## [Exercise instructions]
After locating the line that contains "The height and width of the screenshot is (704, 1080)." in the listing below, write out that line and every following line exactly, with no other output.

## [Data section]
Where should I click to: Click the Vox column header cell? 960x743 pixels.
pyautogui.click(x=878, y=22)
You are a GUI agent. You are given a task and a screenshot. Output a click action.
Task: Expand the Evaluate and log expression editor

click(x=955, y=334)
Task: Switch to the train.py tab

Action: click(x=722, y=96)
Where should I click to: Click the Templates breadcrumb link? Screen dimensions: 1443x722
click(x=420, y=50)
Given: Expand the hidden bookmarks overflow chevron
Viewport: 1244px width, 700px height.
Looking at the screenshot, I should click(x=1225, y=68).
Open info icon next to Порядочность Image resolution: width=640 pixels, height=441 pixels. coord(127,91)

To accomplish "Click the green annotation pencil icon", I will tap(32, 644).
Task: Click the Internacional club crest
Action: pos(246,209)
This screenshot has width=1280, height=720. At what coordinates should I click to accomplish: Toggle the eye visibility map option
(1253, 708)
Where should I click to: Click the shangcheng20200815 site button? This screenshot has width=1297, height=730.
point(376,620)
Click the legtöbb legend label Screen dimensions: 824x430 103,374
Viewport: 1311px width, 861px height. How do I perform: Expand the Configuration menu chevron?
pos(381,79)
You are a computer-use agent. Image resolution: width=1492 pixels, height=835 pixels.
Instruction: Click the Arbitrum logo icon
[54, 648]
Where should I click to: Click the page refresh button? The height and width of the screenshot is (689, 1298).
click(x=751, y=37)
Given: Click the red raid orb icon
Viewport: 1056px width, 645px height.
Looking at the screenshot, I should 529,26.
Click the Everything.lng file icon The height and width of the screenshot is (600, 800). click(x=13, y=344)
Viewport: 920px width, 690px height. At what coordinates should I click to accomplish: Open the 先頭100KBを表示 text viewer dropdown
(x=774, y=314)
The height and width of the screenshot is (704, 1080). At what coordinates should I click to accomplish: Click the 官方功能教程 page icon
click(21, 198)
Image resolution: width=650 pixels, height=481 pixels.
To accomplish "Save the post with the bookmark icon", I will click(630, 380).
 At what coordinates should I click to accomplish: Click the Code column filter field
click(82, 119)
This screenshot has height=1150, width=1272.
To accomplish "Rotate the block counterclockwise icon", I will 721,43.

## [Completed task]
The height and width of the screenshot is (704, 1080). At what coordinates should I click to accomplish: Click the 官方功能教程 page icon
click(21, 198)
Image resolution: width=650 pixels, height=481 pixels.
To accomplish "Save the post with the bookmark icon", I will click(630, 380).
 At what coordinates should I click to accomplish: Click the Code column filter field
click(82, 119)
This screenshot has height=1150, width=1272.
To accomplish "Rotate the block counterclockwise icon", I will 721,43.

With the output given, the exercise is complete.